In fact, the voluntary mortifications of Lenten resolutions have the potential to assist us in the endeavor of parenting mortification. We give up something we like or we add something (prayer, works of mercy) to our schedule as a penance, which reminds us of our sin and need for God's grace. No Lenten resolution can really make up for our sin, but God accepts any sacrifice that we do because the difference has already been made up through Christ's death on the cross. These daily Lenten sacrifices are akin to the daily sacrifices associated with parenting. If we train ourselves to make little voluntary sacrifices, e.g. no sugar in our coffee, going to bed on time, giving up chocolate, we are also training ourselves to make involuntary sacrifices as well. The opposite may also be true. That is, the better we become at parenting mortification, the better we can become at voluntary mortifications like our Lenten penances. Whether voluntary or voluntary, these mortifications are opportunities to die to self and live for God, growing closer to God and depending upon his grace. They should be mutually strengthening.

Next, it is important to remember the social nature of Lenten penance. Admittedly Lenten resolutions in the U.S. now tend to be a hodgepodge of sacrifices, ranging from giving up Diet Coke to writing a letter once a week. On the one hand, this lack of social support may make it more difficult to keep our resolution, and on the other hand, if we keep it well, it may make us prideful. For this reason, it is good to undertake the season of Lent with the knowledge that, even if it doesn't feel like it, Lenten penance is something we are doing together as a Church. To reinforce this, it can be helpful to try to do Lenten penances in a group. Maybe your family could decide to go meatless for Lent or you and your spouse together give up sweets. Sometimes friends or even parishes can commit to certain things, such as meeting to pray the Stations of the Cross or replenishing the parish food pantry by spending less on your own food. Penance is not intrinsically an individualistic practice, but a social one. We do penance as an act of the People of God, the mystical body of Christ, the Church.

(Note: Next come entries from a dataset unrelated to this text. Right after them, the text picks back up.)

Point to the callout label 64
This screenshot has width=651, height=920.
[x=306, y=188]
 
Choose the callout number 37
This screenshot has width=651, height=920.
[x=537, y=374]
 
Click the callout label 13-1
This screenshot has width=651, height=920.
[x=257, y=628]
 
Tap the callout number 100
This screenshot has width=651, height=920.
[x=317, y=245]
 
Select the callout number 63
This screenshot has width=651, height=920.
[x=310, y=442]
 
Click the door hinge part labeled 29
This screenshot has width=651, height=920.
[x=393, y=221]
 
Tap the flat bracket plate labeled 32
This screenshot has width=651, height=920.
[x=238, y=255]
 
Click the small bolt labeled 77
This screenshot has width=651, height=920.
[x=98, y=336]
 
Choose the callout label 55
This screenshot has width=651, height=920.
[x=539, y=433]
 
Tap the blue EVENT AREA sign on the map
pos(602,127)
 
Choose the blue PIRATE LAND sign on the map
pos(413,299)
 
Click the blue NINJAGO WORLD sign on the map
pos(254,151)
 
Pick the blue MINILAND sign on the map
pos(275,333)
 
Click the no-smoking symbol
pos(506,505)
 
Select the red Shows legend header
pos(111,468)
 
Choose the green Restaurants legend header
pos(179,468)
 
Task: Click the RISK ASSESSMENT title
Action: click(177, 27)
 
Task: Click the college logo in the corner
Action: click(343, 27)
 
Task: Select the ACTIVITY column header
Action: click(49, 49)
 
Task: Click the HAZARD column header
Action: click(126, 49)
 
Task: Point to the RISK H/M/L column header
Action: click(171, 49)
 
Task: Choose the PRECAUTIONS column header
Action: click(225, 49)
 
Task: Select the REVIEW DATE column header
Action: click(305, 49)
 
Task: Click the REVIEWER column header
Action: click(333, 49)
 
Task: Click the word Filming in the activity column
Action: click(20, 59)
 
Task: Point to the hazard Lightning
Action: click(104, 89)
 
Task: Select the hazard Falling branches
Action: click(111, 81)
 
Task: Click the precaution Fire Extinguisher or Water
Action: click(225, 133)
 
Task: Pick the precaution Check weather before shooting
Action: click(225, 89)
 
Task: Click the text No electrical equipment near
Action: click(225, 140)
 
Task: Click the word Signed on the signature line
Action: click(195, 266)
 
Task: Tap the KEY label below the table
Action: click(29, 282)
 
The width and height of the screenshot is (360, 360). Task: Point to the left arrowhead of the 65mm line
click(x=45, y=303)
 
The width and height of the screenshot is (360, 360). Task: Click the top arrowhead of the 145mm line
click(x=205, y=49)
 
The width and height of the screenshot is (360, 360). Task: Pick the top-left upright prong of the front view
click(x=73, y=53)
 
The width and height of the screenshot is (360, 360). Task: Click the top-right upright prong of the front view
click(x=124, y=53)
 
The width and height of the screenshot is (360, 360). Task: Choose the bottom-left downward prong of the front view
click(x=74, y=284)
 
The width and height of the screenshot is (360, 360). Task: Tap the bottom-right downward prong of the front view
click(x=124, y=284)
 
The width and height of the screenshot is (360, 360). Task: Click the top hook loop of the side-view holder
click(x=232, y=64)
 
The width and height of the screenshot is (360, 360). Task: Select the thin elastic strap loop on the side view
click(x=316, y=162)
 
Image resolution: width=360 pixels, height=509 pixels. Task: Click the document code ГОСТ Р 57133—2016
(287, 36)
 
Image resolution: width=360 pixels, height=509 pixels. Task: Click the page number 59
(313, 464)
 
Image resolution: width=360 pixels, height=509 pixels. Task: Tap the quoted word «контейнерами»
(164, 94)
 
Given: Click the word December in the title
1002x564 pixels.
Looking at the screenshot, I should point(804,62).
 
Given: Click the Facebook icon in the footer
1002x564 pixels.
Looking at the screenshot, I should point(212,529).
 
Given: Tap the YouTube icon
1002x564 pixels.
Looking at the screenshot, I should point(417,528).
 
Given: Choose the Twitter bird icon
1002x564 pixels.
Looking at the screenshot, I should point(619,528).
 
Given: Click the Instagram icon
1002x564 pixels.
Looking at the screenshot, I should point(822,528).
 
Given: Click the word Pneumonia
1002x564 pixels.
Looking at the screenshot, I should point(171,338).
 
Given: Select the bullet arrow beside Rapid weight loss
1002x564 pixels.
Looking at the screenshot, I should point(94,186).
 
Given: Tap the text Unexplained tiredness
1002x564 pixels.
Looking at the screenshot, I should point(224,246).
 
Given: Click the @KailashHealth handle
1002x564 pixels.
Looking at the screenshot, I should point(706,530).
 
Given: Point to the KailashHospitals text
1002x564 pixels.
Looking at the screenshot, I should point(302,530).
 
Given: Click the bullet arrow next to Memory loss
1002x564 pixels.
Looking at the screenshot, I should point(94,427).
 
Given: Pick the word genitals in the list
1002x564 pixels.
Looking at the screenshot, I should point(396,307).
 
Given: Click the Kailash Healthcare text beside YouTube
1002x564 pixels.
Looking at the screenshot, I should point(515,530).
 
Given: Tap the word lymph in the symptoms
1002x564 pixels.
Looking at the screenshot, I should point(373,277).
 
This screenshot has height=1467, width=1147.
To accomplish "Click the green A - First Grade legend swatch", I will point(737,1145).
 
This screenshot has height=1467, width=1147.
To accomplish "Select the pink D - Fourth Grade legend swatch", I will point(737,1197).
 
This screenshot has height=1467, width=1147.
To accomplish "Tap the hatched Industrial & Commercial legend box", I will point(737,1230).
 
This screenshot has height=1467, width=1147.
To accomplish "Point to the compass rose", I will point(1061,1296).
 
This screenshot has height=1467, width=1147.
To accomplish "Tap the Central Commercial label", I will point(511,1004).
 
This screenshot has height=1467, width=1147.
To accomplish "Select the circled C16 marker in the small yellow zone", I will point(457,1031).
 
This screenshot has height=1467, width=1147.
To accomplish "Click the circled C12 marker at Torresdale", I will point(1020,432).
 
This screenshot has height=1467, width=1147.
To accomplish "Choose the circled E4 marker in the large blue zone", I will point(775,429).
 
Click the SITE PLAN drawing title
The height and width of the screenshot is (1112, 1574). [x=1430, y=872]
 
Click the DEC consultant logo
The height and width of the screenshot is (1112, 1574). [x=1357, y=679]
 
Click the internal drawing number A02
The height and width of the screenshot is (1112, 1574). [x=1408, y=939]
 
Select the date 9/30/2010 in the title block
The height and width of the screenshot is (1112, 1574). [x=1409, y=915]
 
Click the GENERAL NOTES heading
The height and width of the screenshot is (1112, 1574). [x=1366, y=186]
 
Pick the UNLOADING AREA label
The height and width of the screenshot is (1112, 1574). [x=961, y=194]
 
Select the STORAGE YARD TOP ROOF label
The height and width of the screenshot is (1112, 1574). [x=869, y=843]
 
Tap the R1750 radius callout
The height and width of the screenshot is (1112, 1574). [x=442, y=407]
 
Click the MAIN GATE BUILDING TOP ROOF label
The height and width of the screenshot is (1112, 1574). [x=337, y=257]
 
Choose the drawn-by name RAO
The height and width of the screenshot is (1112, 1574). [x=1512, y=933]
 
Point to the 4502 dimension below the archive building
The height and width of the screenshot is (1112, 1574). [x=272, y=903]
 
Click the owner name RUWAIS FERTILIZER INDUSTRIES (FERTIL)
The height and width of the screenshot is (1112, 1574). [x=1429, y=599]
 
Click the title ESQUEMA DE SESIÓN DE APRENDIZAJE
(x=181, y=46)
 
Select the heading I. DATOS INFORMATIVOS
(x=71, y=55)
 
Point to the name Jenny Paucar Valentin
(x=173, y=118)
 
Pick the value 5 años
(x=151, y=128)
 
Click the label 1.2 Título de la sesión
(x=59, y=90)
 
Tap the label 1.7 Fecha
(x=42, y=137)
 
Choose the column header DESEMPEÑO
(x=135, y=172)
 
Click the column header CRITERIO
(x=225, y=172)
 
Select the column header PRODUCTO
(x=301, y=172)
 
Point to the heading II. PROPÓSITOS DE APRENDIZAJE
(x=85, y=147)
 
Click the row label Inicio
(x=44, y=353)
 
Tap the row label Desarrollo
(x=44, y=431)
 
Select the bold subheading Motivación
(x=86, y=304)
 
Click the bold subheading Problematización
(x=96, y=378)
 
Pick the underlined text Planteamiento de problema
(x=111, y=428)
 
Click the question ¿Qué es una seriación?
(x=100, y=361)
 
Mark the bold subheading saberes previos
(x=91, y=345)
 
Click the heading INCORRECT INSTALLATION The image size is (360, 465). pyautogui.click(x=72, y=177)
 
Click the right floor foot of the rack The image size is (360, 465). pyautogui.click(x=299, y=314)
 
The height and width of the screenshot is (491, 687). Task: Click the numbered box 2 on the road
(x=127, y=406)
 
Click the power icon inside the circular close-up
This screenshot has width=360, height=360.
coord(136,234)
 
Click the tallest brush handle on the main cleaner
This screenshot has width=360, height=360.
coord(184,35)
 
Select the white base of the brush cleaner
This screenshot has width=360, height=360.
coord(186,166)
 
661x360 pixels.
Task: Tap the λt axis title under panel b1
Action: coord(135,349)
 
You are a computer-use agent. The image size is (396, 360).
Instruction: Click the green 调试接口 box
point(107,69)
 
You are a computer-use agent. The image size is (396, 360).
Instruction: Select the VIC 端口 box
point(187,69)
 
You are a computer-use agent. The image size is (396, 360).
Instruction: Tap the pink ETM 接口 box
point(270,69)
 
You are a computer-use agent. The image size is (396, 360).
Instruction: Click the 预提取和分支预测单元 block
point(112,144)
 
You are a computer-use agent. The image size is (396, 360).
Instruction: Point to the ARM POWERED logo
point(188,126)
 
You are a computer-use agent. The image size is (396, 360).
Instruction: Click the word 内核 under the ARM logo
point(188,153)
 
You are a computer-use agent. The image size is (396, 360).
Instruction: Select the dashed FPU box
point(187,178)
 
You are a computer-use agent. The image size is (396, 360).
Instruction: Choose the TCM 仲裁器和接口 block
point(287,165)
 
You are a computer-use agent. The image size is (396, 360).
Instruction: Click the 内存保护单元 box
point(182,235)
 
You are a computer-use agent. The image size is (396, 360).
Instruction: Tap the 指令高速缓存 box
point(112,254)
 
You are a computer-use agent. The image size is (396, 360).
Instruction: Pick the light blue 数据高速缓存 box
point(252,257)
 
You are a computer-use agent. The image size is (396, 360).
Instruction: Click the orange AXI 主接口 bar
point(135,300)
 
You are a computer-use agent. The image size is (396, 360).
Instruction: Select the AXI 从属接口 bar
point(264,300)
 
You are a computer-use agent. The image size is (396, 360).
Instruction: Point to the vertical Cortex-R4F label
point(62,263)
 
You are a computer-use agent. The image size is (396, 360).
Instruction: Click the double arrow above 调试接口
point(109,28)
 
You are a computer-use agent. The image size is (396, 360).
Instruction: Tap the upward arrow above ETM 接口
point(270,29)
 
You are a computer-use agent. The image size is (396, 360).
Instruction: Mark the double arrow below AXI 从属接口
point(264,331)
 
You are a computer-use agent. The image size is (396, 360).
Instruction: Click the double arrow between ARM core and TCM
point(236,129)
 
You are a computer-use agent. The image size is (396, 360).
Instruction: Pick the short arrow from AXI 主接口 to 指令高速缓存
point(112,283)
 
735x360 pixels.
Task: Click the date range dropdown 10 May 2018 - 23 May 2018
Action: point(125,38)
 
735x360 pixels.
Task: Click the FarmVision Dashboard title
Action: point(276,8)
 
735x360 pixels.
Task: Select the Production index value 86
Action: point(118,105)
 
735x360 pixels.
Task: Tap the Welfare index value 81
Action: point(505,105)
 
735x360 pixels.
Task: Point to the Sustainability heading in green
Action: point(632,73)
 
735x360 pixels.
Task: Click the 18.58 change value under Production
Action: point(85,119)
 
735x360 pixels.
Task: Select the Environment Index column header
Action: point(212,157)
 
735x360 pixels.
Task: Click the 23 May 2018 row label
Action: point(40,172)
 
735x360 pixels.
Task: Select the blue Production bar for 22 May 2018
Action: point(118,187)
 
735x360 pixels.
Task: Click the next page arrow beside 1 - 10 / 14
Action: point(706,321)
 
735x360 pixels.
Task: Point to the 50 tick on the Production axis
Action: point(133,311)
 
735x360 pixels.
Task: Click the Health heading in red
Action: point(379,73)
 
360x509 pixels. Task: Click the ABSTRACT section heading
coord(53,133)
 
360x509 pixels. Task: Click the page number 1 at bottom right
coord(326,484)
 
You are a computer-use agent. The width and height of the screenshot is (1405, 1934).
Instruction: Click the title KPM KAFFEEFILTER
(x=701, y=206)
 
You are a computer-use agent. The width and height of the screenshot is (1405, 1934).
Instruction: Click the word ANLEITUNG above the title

And this is a great reminder for parenting mortification as well. Whenever we undertake the sacrifices of parenting - whether cleaning up vomit, changing a diaper, doing another load of laundry, or reading the same board book for the fortieth time - we are benefiting the Church as a whole, offering a prayer on her behalf for the world. It's true that no one may see us making these sacrifices. No one at the parish will know about them. And parenting can at times feel lonely or isolating. However, if we can make sacrifices generously, we can offer these mortifications as prayers for those in need, whether for people we know who are sick, suffering, lonely, poor or perhaps for all those around the world suffering from hunger or in the midst of political unrest. In so doing, we are connected immediately, involved in that mystical body.

Whether it is the voluntary penances of Lent or the involuntary mortifications of parenting, we are called to a conversion away from the self. We inconvenience ourselves purposely and we accept the inconveniences of parenting because this is what's best for us: to die to ourselves, to live for God, to benefit others, to embrace the cross of Christ with joy and to open ourselves to that grace given so generously to us.